TORONTO — General Motors has restarted production at its assembly plant in Ingersoll, Ont., even as a strike by U.S. autoworkers enters a fourth week.
The company shut down the plant last week according to a schedule that was set well before the start of the strike by about 49,000 members of the United Auto Workers.
Unifor president Jerry Dias had expected the Ingersoll plant to have been forced to close by now due to a lack of parts, since the U.S. strike has shut down more than 30 facilities.
“GM was very prepared,” Dias said. He now believes the company can run the plant through to the end of October.
By keeping Ingersoll operational, with about 2,400 hourly staff, GM can also keep about a third of staff at its St. Catharines, Ont., plant going as it supplies engines for the Chevrolet Equinox produced in Ingersoll.
The U.S. strike, however, has forced the closure of GM’s Oshawa Assembly Plant for about 2,000 temporary layoffs, and another 730 temporary job cuts at the St. Catharines plant. The plant shutdowns have also led to over a thousand temporary Unifor layoffs at parts suppliers dependent on the plants.
Workers are feeling the pinch but are supportive of the U.S. strike, Dias said.
“There’s no question that some of our members, especially in the parts space, are feeling pain, but they’re also in full solidarity with the UAW because we’re living it, we’re living with GM’s decisions, so people are incredibly sympathetic.”
Negotiations in the U.S. have stumbled over product commitments for U.S. factories among other issues, something Canadian workers are also deeply concerned about, Dias said.
“Ultimately GM’s going to have to step out of its comfort zone, because people are frankly sick and tired of watching our plants being shuttered and our jobs moving to Mexico.”
GM is the leader in Mexican-produced vehicles at just over 833,000 last year, according to LMC and the Center for Automotive Research, a think-tank based in Ann Arbor, Michigan.

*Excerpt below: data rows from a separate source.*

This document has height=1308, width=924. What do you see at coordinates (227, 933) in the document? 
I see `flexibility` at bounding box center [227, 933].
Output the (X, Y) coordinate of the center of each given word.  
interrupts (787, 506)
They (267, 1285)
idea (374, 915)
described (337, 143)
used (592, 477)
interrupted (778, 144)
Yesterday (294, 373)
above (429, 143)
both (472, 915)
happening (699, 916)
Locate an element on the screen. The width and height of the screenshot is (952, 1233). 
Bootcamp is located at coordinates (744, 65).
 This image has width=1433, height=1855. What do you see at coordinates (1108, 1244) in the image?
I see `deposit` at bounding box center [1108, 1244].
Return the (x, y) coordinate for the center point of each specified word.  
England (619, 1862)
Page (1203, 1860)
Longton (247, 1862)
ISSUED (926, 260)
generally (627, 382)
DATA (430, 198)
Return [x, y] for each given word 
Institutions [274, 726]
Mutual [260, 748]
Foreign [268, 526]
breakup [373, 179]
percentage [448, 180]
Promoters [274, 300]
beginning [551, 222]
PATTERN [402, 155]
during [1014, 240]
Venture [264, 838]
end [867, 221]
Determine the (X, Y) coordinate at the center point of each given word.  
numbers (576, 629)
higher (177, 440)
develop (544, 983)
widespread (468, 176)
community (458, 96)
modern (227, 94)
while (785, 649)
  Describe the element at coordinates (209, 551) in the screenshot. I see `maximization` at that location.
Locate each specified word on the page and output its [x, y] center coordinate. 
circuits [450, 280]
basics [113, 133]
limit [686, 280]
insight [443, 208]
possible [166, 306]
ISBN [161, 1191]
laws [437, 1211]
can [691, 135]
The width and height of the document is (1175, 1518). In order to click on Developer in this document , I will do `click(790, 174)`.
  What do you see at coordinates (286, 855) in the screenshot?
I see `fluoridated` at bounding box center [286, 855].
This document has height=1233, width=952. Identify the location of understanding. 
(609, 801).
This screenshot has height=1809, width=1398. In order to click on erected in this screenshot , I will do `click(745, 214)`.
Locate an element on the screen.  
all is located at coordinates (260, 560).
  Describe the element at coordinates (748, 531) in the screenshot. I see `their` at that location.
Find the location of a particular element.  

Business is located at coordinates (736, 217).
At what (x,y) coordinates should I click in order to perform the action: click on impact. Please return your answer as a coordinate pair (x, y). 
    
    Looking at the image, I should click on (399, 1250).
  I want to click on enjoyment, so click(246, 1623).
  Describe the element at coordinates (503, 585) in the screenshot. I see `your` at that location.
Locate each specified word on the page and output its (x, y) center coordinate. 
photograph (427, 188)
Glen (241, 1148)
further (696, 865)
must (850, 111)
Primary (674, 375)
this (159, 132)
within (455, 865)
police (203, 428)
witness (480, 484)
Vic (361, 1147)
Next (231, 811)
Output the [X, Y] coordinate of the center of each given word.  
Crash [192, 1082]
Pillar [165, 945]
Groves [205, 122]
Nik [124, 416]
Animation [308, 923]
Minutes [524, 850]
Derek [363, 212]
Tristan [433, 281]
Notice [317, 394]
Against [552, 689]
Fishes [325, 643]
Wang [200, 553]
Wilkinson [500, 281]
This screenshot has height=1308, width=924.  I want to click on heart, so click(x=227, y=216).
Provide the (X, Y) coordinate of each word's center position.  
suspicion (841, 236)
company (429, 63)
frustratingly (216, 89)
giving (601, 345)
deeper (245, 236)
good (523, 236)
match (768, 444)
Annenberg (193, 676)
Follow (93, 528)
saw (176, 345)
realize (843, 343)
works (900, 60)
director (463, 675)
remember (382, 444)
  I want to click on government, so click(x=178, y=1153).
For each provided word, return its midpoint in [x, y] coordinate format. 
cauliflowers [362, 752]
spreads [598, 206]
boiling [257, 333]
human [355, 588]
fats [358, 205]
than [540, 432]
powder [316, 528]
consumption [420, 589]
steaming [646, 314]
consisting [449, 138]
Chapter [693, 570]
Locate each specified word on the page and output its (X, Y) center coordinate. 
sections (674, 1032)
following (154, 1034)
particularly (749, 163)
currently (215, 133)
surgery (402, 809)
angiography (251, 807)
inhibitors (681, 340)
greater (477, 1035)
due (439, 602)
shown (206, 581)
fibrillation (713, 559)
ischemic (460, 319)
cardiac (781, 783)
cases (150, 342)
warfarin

UAW vice-president Terry Dittes said in a letter to members Sunday that the union sent a proposal to the company, and that GM responded with an offer that had been rejected with few changes and no commitments on job security.
“These negotiations have taken a turn for the worse,” Dittes wrote.
In a statement, GM said it continues to negotiate in good faith “with very good proposals that benefit employees today and builds a stronger future for all of us.”
While the union made strong statements over the weekend, it doesn’t necessarily mean the two sides are far apart, said Flavio Volpe, president of the Automotive Parts Manufacturers’ Association.
“Experience says to me that sometimes when two parties are close, they make loud statements that sound like they aren’t.”
Volpe said it’s hard to estimate the total number of jobs affected in Canada, since many parts suppliers are private and don’t disclose job cuts for competitive reasons.
Guelph, Ont.-based parts producer Linamar Corp. said last week that the strike was costing it about $1 million a day. Magna International Inc. and Martinrea International Inc. did not respond to requests for comment. Industry analysts say GM itself is losing more than US$80 million a day as the strike continues.
Canadian GM dealerships are also starting to report some delays in parts deliveries.
GM spokeswoman Jennifer Wright said Canadian hubs are still operational and fulfilling most orders, but that parts shipments from the U.S. have been impacted. She said the company and dealers are “working to minimize the impact to customers.”
Striking workers have said they want a bigger share of the more than US$30 billion in profits that GM has made during the past five years. But the company wants to cut its labour costs so they are closer to those at U.S. factories run by foreign automakers, mainly in the U.S. South.